Mathématiques de l’horloge praguoise
Bonjour,
$\mathbf{1.}$ La suite périodique de longueur $6$ suivante
\begin{equation}
1 \: \: 2\: \: 3\: \: 4\: \: 3 \: \:2
\end{equation} possède une étonnante propriété : il est possible d’insérer des signes $+$ entre des termes opportunément choisis de la suite et des marqueurs de séparation entre les sommes ainsi formées, de manière à obtenir la suite ordonnée des entiers naturels.
Ainsi, en utilisant des virgules pour marqueurs, on forme à partir de la suite périodique précédente
\begin{equation}
1, \: 2, \: 3, \: 4, \: 3+2, \: 1+2+3,\: 4+3,\: 2+1+2+3,\: 4+3+2,\: 1+2+3+4,\:\ldots
\end{equation} et ainsi de suite... On appelle module $m$ de la suite, la somme des nombres composant la « longueur » de la période. Ici $m=1+2+3+4+3+2=15$. La somme des nombres situés avant la $k$-ième virgule est le $k$-ième nombre triangulaire.
C’est ainsi que l’horloge astronomique de Prague sonne les $24$ heures depuis plus de $600$ ans ! Elle a été installée en $1410$ dans la vieille ville par le mécanicien Mikulas de Kadan. Par exemple la cinquième heure $(=3+2)$ est sonnée par une volée de $3$ cloches suivie d’un silence (correspondant au signe $+$) puis une volée de $2$ cloches.

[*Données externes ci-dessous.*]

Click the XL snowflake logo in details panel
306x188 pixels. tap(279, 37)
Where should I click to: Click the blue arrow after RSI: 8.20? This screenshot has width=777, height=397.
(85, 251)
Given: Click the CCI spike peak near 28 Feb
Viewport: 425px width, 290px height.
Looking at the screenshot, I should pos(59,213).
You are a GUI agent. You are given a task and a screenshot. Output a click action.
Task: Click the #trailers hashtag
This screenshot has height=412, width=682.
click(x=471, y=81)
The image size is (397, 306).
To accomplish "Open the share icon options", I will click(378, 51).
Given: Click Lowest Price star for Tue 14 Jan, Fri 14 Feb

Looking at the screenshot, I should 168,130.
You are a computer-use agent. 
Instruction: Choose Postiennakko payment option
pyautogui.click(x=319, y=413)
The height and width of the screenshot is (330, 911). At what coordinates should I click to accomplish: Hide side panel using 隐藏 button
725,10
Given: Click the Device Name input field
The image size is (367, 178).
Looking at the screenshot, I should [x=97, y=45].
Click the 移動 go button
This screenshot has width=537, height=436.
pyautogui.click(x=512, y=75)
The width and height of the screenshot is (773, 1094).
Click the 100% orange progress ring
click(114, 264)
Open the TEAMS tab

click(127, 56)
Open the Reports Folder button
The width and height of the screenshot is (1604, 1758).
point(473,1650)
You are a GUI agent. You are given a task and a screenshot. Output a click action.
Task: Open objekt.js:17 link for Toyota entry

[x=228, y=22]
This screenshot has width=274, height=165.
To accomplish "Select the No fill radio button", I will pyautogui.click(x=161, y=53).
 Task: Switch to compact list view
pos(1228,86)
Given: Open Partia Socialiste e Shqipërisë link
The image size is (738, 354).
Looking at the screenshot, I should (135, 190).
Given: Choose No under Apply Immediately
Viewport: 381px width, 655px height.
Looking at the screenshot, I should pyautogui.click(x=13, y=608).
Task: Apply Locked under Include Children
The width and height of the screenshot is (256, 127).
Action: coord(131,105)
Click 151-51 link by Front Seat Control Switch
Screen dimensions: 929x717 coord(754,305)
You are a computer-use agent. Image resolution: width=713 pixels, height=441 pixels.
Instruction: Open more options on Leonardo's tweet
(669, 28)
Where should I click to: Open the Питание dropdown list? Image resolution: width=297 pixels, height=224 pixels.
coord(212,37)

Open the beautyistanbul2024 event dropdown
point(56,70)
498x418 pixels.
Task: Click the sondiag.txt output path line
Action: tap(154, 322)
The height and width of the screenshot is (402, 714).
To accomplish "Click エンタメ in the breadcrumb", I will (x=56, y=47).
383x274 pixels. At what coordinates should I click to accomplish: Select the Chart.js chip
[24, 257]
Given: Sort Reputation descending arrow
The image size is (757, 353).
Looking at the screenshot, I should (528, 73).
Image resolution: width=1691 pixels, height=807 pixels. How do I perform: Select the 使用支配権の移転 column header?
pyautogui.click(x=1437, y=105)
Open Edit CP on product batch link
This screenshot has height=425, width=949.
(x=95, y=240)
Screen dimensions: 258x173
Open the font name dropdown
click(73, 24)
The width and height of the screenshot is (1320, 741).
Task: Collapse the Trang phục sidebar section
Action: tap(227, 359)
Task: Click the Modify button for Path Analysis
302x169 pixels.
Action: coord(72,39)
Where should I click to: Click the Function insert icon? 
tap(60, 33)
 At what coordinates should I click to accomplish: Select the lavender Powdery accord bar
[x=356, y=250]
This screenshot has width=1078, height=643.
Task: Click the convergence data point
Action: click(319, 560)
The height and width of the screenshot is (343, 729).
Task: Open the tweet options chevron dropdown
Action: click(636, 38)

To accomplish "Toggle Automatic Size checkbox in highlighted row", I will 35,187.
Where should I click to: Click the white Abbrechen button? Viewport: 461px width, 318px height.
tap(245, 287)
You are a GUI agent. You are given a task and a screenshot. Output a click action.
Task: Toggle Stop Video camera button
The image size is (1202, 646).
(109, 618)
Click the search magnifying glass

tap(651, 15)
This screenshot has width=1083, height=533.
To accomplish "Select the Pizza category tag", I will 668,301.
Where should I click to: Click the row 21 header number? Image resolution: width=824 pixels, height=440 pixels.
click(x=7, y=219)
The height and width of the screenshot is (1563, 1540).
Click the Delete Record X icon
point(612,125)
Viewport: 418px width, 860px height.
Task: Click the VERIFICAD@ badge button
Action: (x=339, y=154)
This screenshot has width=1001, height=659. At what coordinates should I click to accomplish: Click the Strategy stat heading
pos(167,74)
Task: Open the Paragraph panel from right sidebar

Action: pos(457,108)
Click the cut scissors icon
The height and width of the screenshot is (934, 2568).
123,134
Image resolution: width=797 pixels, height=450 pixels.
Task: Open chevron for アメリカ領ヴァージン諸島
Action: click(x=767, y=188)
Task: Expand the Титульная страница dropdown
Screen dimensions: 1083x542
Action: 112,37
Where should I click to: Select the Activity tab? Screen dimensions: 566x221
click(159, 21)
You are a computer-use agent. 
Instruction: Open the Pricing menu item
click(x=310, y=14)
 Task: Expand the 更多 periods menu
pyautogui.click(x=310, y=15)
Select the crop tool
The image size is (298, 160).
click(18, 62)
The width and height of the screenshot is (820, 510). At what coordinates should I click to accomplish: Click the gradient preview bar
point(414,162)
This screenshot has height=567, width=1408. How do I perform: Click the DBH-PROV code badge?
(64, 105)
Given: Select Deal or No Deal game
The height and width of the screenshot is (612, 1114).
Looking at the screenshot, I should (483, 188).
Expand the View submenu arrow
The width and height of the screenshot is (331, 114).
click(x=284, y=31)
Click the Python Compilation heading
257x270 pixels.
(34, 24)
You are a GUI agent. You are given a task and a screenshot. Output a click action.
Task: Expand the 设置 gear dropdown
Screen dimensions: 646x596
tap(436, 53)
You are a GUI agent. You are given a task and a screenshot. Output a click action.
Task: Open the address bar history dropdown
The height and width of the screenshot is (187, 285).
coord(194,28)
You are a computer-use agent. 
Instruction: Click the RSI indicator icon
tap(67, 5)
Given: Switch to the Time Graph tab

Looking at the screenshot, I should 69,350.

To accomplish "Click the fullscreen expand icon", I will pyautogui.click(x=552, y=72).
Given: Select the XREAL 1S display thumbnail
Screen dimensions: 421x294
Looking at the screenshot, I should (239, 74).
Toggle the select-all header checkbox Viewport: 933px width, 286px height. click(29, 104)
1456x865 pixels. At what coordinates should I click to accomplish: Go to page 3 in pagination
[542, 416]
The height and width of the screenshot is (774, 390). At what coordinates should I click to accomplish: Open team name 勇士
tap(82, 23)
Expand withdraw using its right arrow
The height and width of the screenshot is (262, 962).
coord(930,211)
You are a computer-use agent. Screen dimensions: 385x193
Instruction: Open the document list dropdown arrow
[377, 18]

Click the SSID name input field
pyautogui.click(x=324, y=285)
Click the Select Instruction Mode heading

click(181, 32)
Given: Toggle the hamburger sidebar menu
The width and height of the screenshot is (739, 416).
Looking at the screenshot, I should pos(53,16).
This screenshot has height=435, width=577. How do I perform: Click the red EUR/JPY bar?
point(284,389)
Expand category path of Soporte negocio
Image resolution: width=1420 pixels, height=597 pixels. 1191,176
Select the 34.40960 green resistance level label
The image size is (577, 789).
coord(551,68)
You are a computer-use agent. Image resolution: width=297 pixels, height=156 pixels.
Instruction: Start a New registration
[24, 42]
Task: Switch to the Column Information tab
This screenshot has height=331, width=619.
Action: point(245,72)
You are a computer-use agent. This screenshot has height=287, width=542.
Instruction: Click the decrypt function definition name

La seizième heure est sonnée par $(1+2+3+4+3+2+1)$ alors que la dix-septième heure l’est par $(2+3+4+3+2+1+2)$.
Cette horloge est à l’origine de beaux problèmes arithmétiques.
Pour les détails, consulter l’article de la revue « The mathematical intelligencer », $\textbf{Prague clocks}$ par Chan Bae, John Conway, Lukas Kohlhase, Sunghyuk Park-Volume $38$, Numéro $1$, année $2016$.
$\mathbf{2.}$ Il y a des années de cela, j’ai fait l’acquisition, chez un libraire indépendant, d’un ouvrage datant de $1852$. Il se présente comme une sorte de thèse sur l’architecture romane et gothique comportant de nombreuses planches illustrées accompagnées de commentaires historiques.
J’ai été frappé par la précision géométrique du dessin. Des petites nefs aux voussures, en passant par les vantaux des portes et les motifs symétriques des clôtures : tout y est décrit avec une rigueur et un sens esthétique admirables.
Pour les amateurs de dessins architecturaux et de géométrie descriptive.
Ces dessins ont plusieurs auteurs Français, Italiens et Allemands. Ils ont été imprimés au milieu du dix-neuvième siècle par l’imprimerie Bestault, 41 rue Dauphine, Paris.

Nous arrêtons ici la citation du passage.